中和元年五月初,也就是向杰亲自赶赴扬州的时候,薛洋在刺史府宣布刺史府内部机构正式重新编组,由于无法公开使用六部制度,索性直接将民政司升级为民政部,由严明领衔,下辖吏司、户司、礼司、工司、宗教司、刑司、农商司七个司一级机构,统筹处置舒州境内的所有民政事务。这七司的职权划分和以往的六部也有所不同,如原本归户司管辖的农工商三业被划分出来,由此可以极大提高工商两业的地位,使其有了直属部门领导。如此则户司的职责就变成了专职税收政策制定和收取,财政收入的核准和支出等,和后世常见的财政部职能贴合度越来越大。而七司之中兵司更是直接被薛洋剔除,直接成立了和民政部地位齐平的军政部,由袁袭负责。军政部分成三司,十三司提升一级,成为专职刺探的情报机构。后勤司职责不变,但是也开始逐渐细化,将原本庞大的机构组成划分成新兵处、军法处、兵备处和直属处。而最主要的作战司则由陆翊监管,实则由袁袭代为处置日常事务。

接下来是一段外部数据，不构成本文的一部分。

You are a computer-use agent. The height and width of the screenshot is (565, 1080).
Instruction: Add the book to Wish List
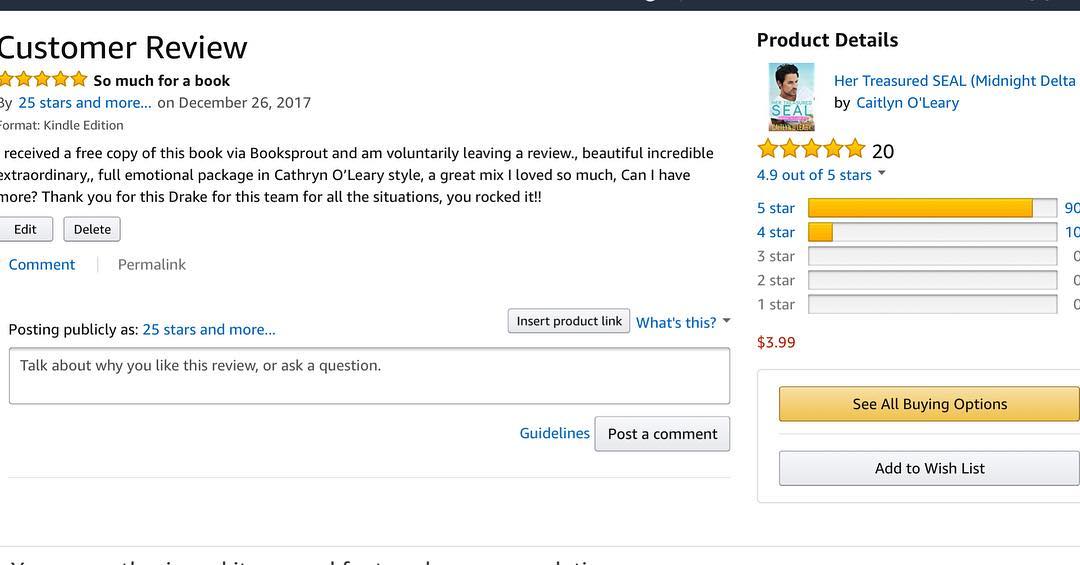coord(929,468)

这样分组其实还有很大的问题,但是不论是薛洋还是严明和袁袭两人都觉得在舒州一隅之地倒也不用组建规模庞大的政务机构,以免开支过大,让原本就有压力的财政再次出现危险信号。不过新改组后的刺史府却更加的精炼,长期以来职权划分不清晰的现象得到极大地改观,秩序井然之后,各司也开始纷纷履行职责,在已经恢复平静的舒州把以前荒废的各项政事重新捡了起来。
舒州内部机构改组意味着新政留下的隐患已经逐步消弭,在薛洋为首的刺史府一连串的出手之下不仅仅民间的反对势力对一一击毁,就连原本占据着大量土地的佛道两界也在宗教司的约束之下逐渐纳入到正规,整个舒州迎来了一个和平发展的时期。大量的商贸往来和新进的家族豪门开始在这一波改革当中得到实惠,逐步崛起。而以徐兴夏为首的外来豪商则把更多的精力放在了舒州,从而导致了舒州的繁盛更胜从前。
舒州偏居一隅但是却日益繁盛,让外界更多的目光开始注意到这个大别山山脚长江沿岸的地方,也就有了更多人开始打这个地方的主意。
在向杰前往扬州不久,十三司就查明了释道信此前暗中联络的淮南节度使府的上线,但是得到消息的袁袭却很无奈的拿着情报找到了薛洋。
“这么说,这个吕用之也在打舒州的主意?所以扬州那边才对我驱逐林度视而不见,准备关键时刻摘桃子?”薛洋看着情报惊疑不定道:“释道信和关天印有没有交代是吕用之找到他们的还是他们主动找到吕用之的?”
袁袭知道薛洋的心思,如果是吕用之先找到关天印等人,那么自己再去找对方已经没有用处,舒州和扬州的节度使府的直接冲突已经不可避免,但是如果是反过来的那么说明吕用之对舒州没有过多的关注,纯粹是拿人钱财替人消灾。甚至从结果来看拿了钱财也未必帮人消灾。至少在释道信和关天印失去踪迹这么长时间,吕用之也没有派人前来。
袁袭苦笑道:“我会让十三司抓紧审问释道信的,但只怕是两边都有心思,所以才会一拍即合。主公,如果高骈真的追问主公罪责,我等是否应该提前商议对策?”
“追究罪责到不至于,高骈此时估计没这心思,他现在应该是满心都在想着如何应对黄巢从关中冲出之后唐皇即将的征召令呢。”薛洋摇了摇头道:“只是得罪了吕用之这个奸佞小人,只怕以后会被他算计了。传令向杰,让他见机行事吧,吕用之可用则利用之,不可用就不要白费心机。”
“只是他这条路走不通,就只有冒险走另外一条路了。”袁袭也是跟着叹息一声转头看了看西边沉吟不语。
“看样子军师已经想到了?”薛洋倒是没有那么悲观,反倒是饶有兴趣的看了看自己这位巧思机变,几乎算得上是谋算无双的军师笑道。